In a statement, the Goldwater Institute asserted that the city of Scottsdale had created a monopoly – giving gifts of discounted rates and pool access to the Scottsdale Aquatic Club in violation of the state’s gift clause – then violated their own procurement code in their handling of
“This monopoly violates Arizona’s Gift Clause, which prohibits government from giving gifts to private entities. That’s exactly what the city of Scottsdale is doing here,” asserted the Goldwater Institute. “The deal was also done in violation of the city’s own procurement code. Scottsdale’s unlawful actions against Swim Neptune Foundation are preventing the swim club’s Scottsdale families from using facilities that they’re already paying for with their taxes.”
During Wednesday’s hearing, the city’s attorney, Eric Anderson, challenged that no city actions constituted a gift clause violation. Anderson argued that cancellation of the RFP contract and the lane fees weren’t gift clause violations.
“What is the claim here? What is Neptune asking this court to do? Are they asking for an injunction, a mandamus?” questioned Anderson.
Anderson argued further that the issues of procurement and gift clause abuses are separate.
Even so, Anderson claimed that the city hadn’t violated any procurement processes. He said that the acting procurement director merely noticed that the process had an error – that the committee should’ve scored the procurement bids entirely and not partially.
The panel of judges appeared confused by Anderson’s arguments. They wondered at the apparent conflicting language between the city’s method for scoring and the RFP (request for proposal).
Judge Perkins stopped Anderson multiple times to note that the court wasn’t so much concerned about the why behind the RFP cancellation, but the fact that it occurred at all.
“Isn’t Neptune saying this cancellation of the RFP worked to give a special advantage to a private interest, and that is why the city cancelled the RFP because if it hadn’t cancelled the RFP then the winning bidder would’ve been the non-preferred entity […] You know, this looks hinky,” said Perkins. “You had a relationship with one entity, you thought that entity was going to win the bid, when it turned out that – at least in the back and forth that we see according to the record – that the math was wrong, and when the math was correct and somebody else was going to get the bid, then we cut off the process. That the big picture is the articulated violation. The question of how we calculate consideration and everything tells us whether or not they’re correct about the violation. That’s not what is the violation.”
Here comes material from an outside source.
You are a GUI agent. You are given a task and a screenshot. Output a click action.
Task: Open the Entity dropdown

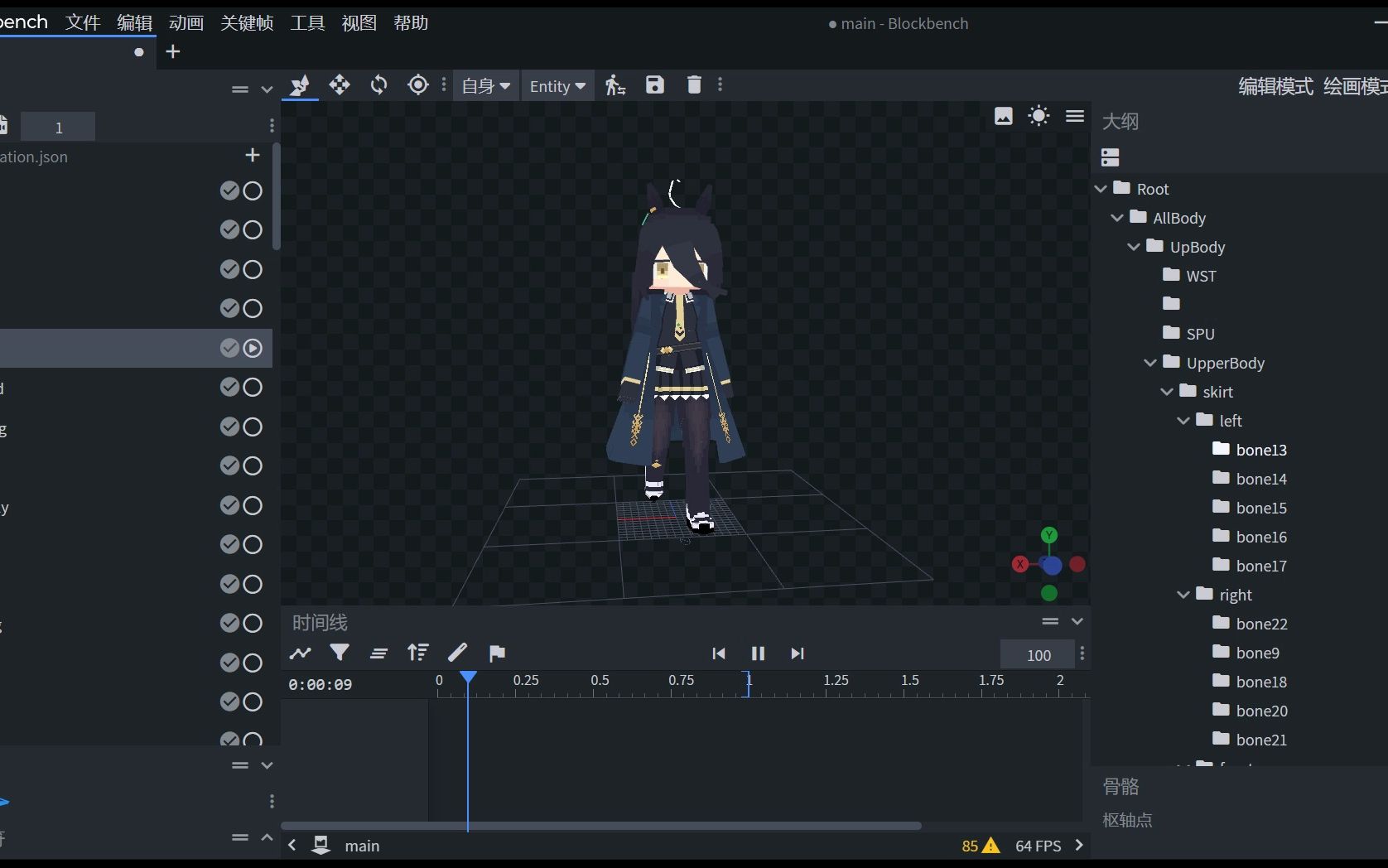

As a rebuttal, Riches clarified that the gift clause violation at hand is the city’s subsidization of one private entity. He called for declaratory relief, and a mandamus on the city.
He emphasized the fact that Swim Neptune was the mathematical winner of the city’s procurement evaluation – not Scottsdale Aquatic Club. This would’ve been cause to award Swim Neptune the bid, yet Scottsdale didn’t. Instead, they threw out the RFP.
Riches warned that this case would prove to be the basis for other cases around the state concerning government’s preferential treatment and relationships with private entities.
“If the city of Scottsdale can do this with public resources – [then] they can do this throughout the state,” asserted Riches.
After the hearing, Riches told AZ Free News in a statement that they were pleased with the court’s handling of the case.
“The Gift Clause prohibits the use of public resources by private parties unless certain protections are met. Here, the City of Scottsdale set up a public procurement process for a valued public asset – public swimming lanes – but then arbitrarily tossed the results when it did not like the outcome. That is unlawful and costs Scottsdale citizens $284,000 every year,” explained Riches. “We were glad to see the court of appeals grapple intelligently with these serious questions, and we are hopeful the court will stop the city’s taxpayer abuse in this case, and discourage future abuse going forward.”
The judges indicated that they would publish their ruling soon.